The arrival time, ti=Ti + t0, where Ti is the travel time of the particular phase and t0 is the origin time of the earthquake.

Ti = sqrt((xi-x0)^2 + (yi-y0)^2 + z0^2)/v; where v is the P or S wave velocity.

Now, we have to determine the hypocenter location and the origin time of the Earthquake. This problem is invariably ill-posed as the data are  contaminated by noise. So, we can pose this problem as an over-determined case. One way to solve this inconsistent problem for the hypocenter and origin time is to minimize the least square error of the observed and predicted arrival times at the stations.

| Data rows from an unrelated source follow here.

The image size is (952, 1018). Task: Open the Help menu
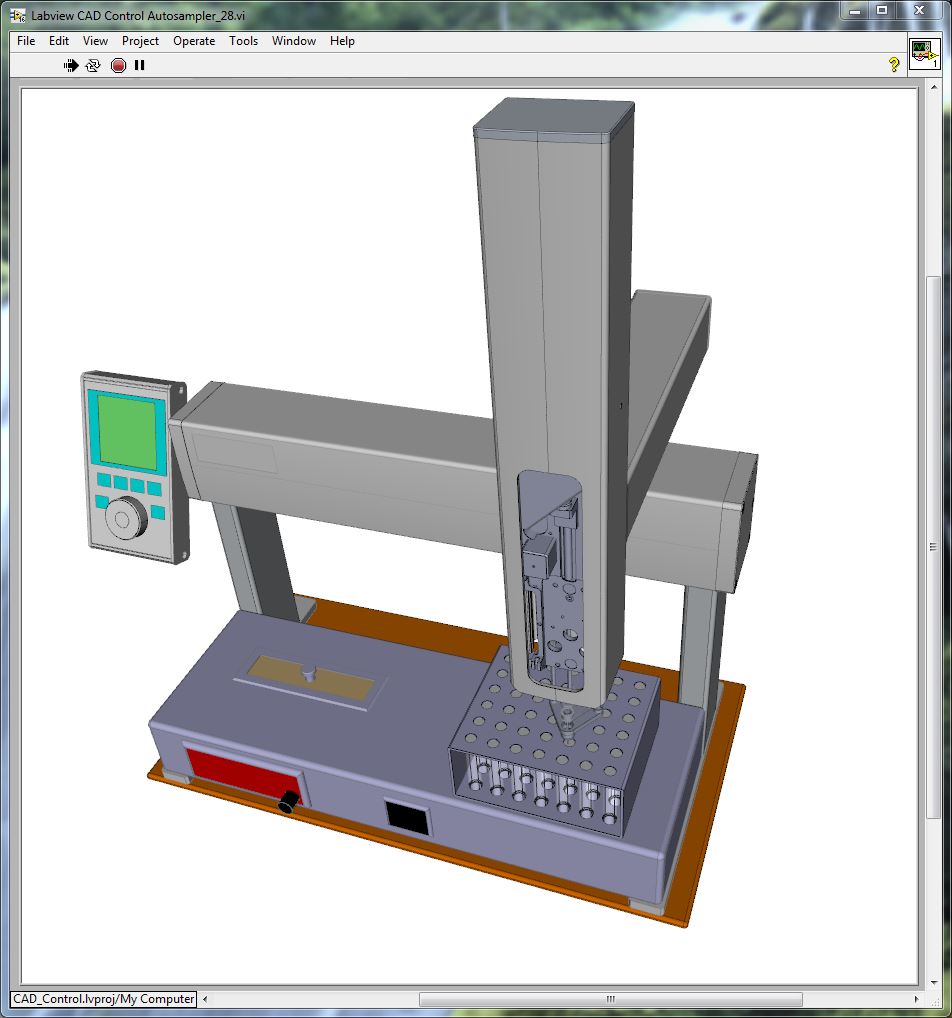point(342,41)
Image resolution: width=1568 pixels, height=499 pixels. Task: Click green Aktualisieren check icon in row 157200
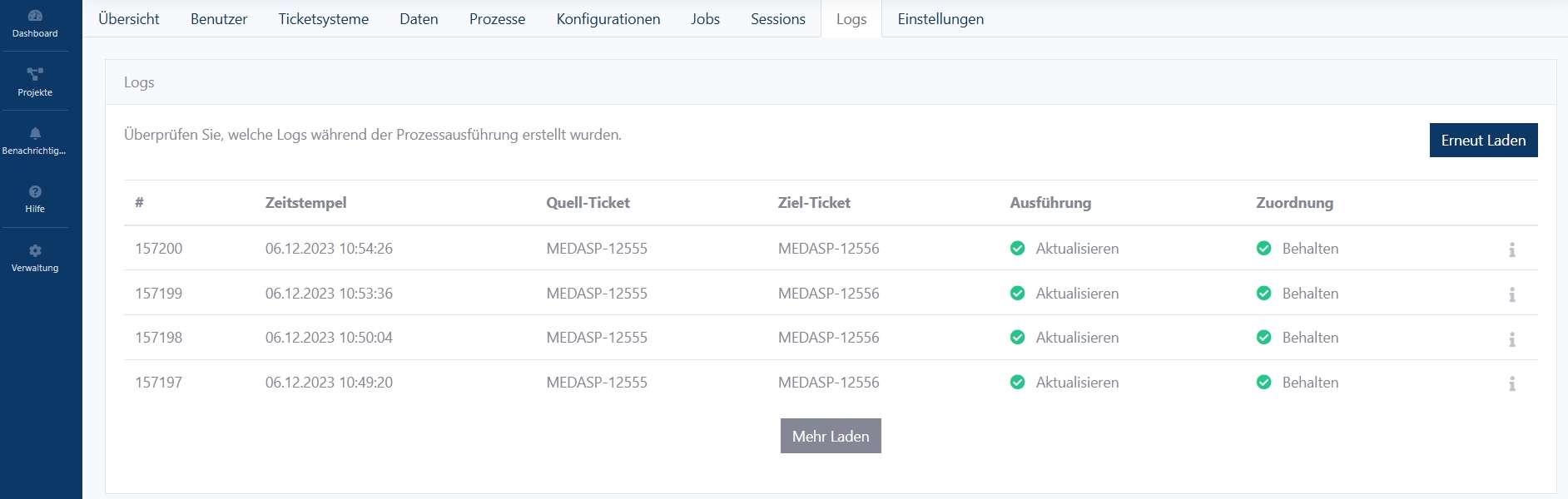[x=1017, y=249]
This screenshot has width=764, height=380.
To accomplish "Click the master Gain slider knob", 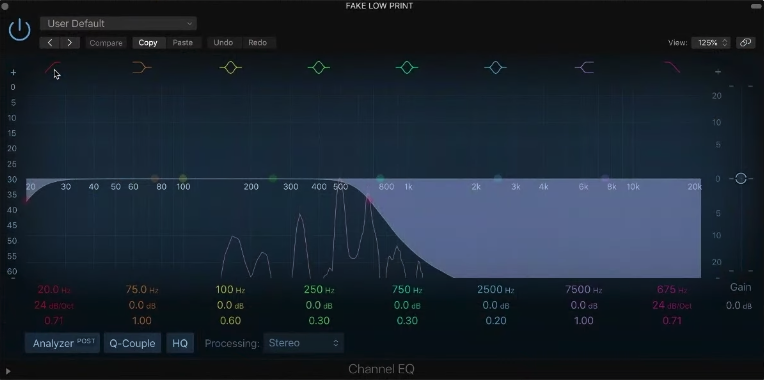I will pyautogui.click(x=741, y=178).
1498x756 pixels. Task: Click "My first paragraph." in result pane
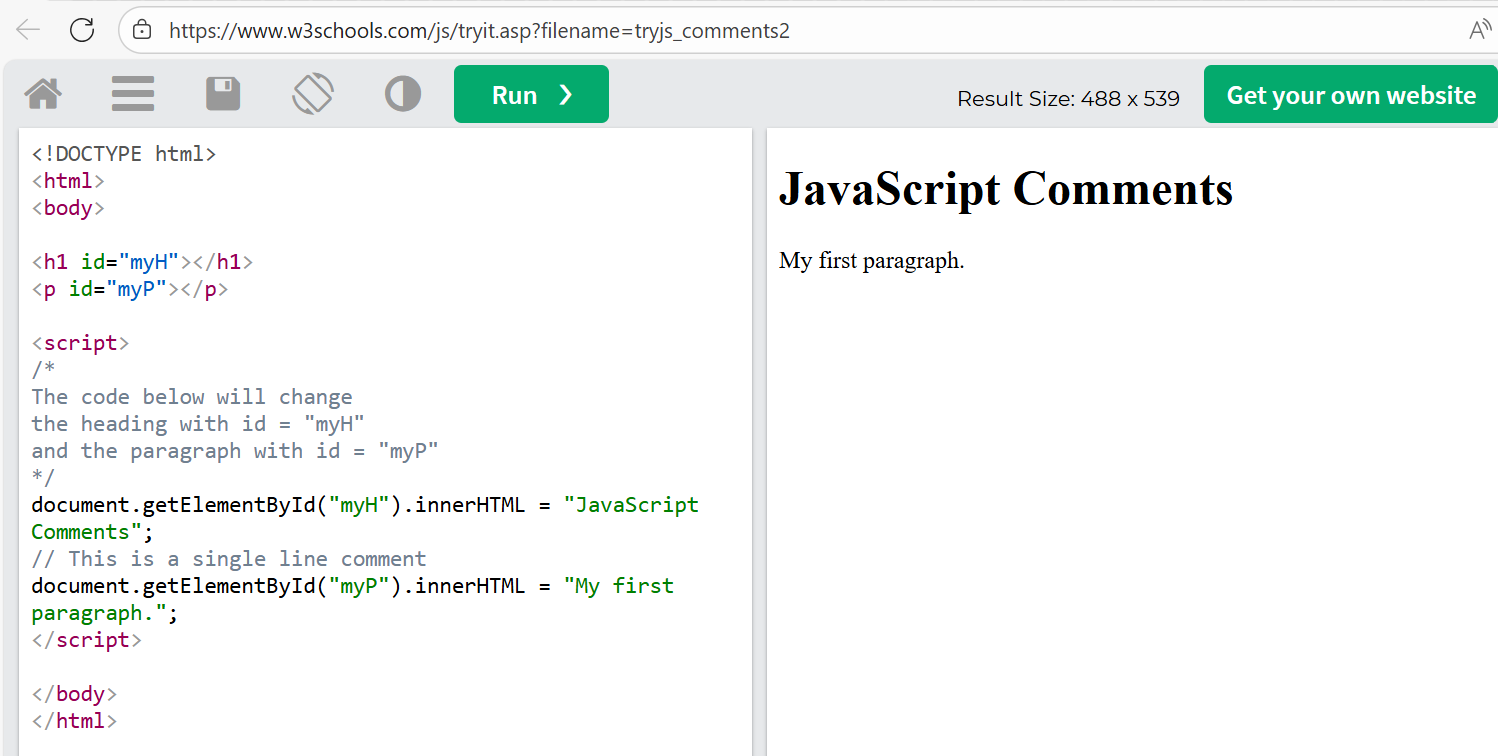pyautogui.click(x=871, y=261)
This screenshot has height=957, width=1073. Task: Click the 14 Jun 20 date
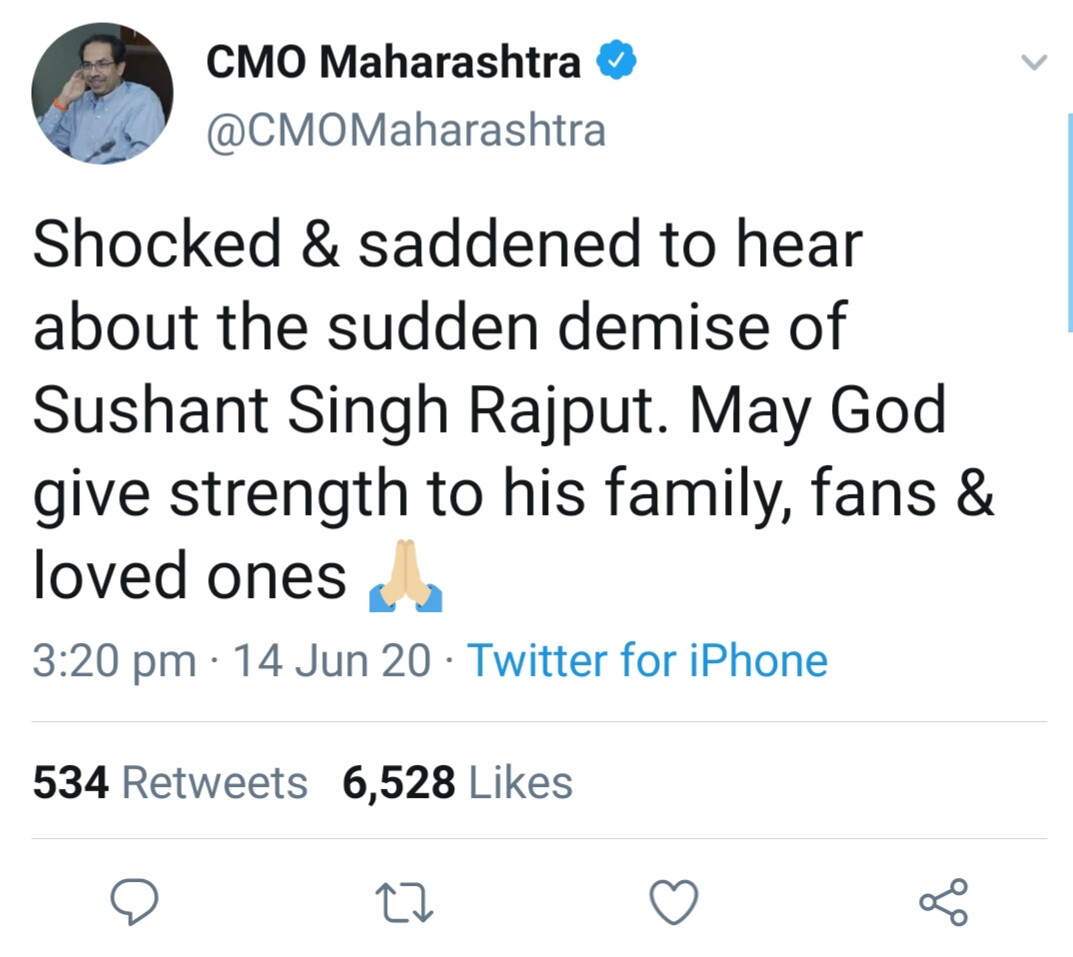coord(332,661)
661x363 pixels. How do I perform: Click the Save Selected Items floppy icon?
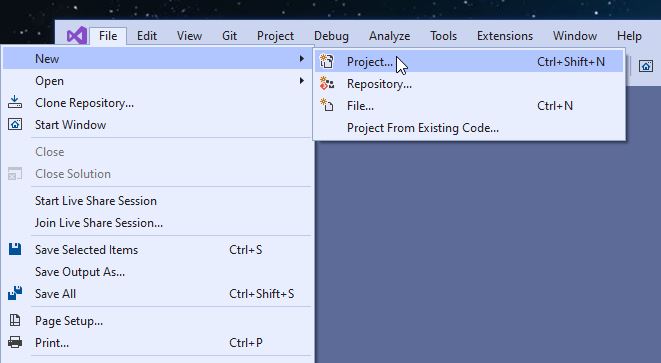(15, 250)
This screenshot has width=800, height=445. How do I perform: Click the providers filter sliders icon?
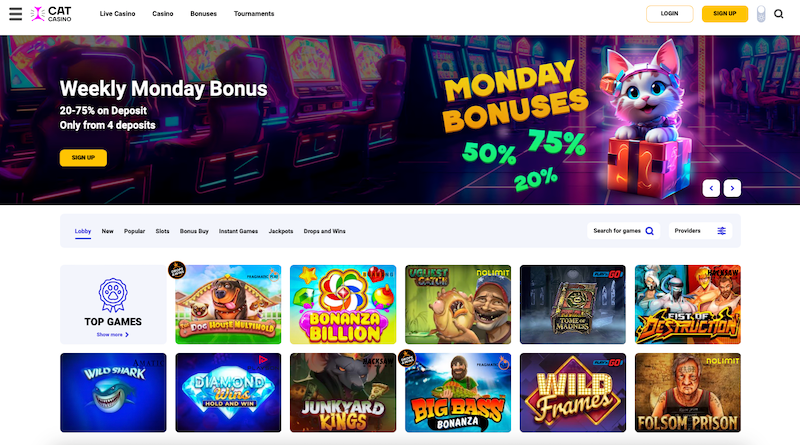721,231

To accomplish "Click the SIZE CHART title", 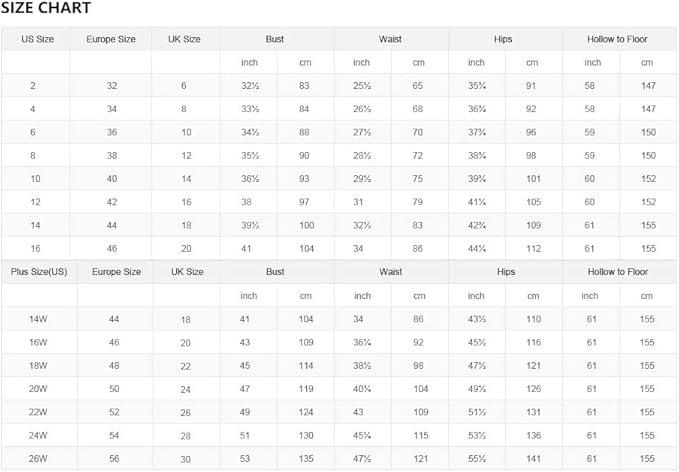I will point(47,9).
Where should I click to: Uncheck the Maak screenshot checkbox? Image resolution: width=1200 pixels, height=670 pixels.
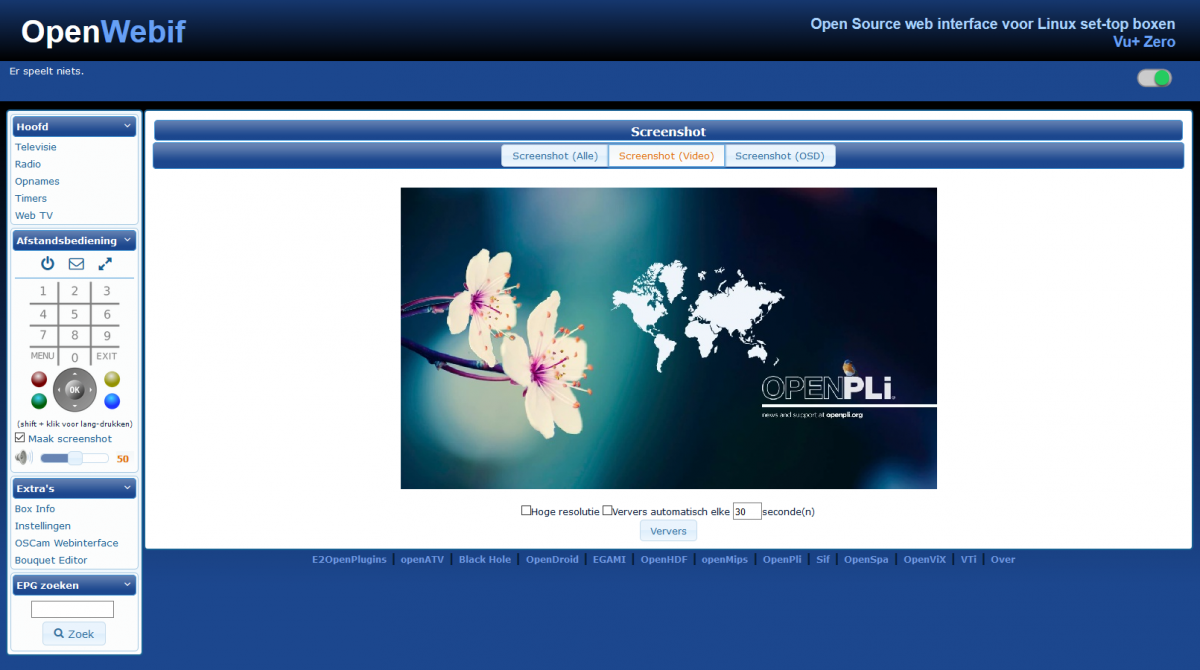(x=19, y=437)
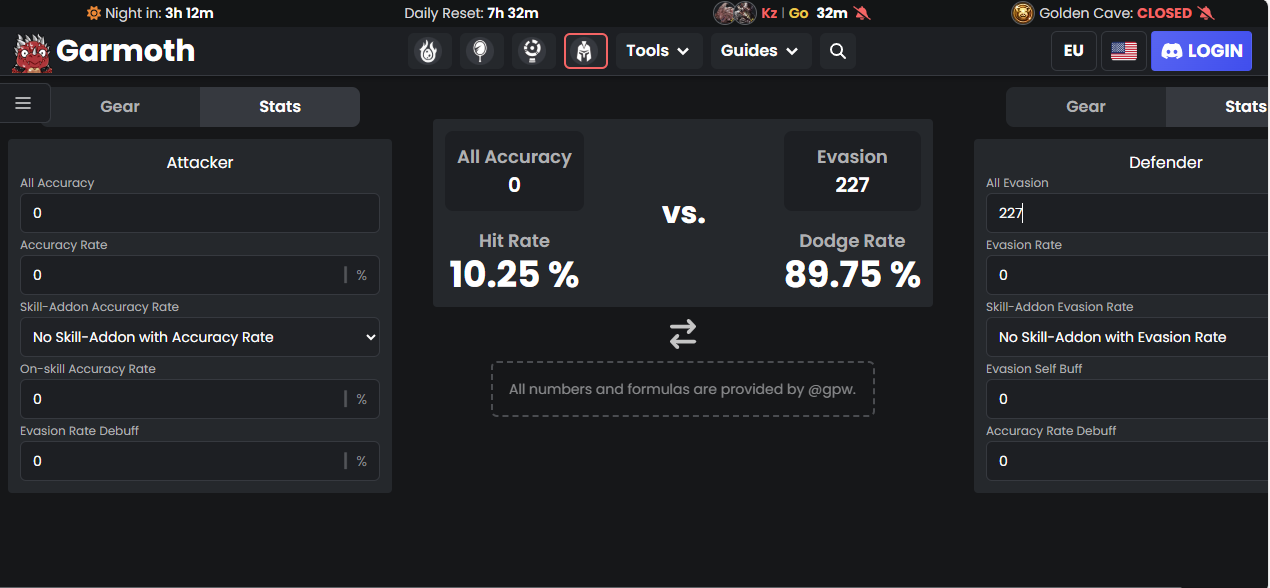Open the Skill-Addon Accuracy Rate dropdown

[x=200, y=337]
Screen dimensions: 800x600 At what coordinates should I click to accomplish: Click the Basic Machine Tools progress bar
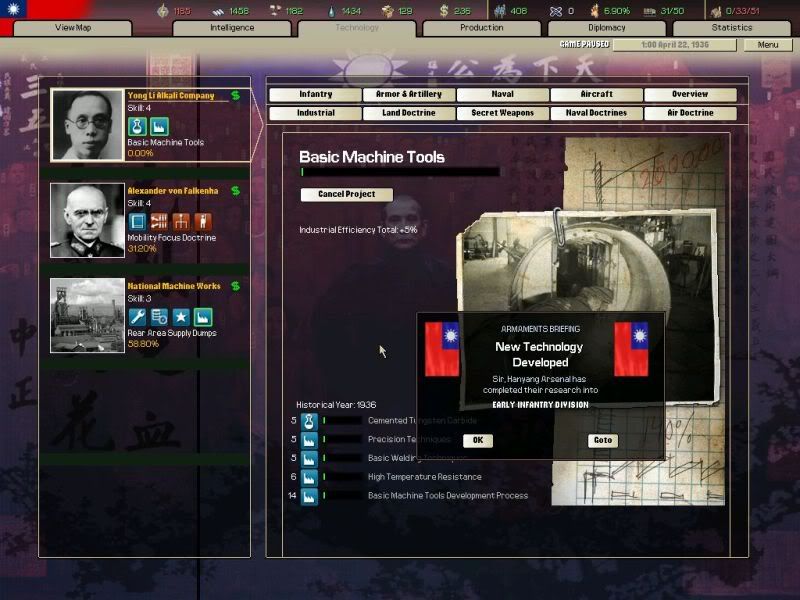tap(400, 172)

Before that, we need to formulate the problem. As evident from the above equation, the expression for arrival time and eventually the least square error function is nonlinear. This nonlinear inverse problem can be solved using the Newton’s method. We will utilize the derivative of the error function in the vicinity of the trial solution (initializing the problem with the initial wise guess) to devise a better solution. The next generation of the trial solution is obtained by expanding the error function in a Taylor series about the trial solution. This process continues until the error function becomes considerably small. Then we accept that  trial solution as the estimated model parameters.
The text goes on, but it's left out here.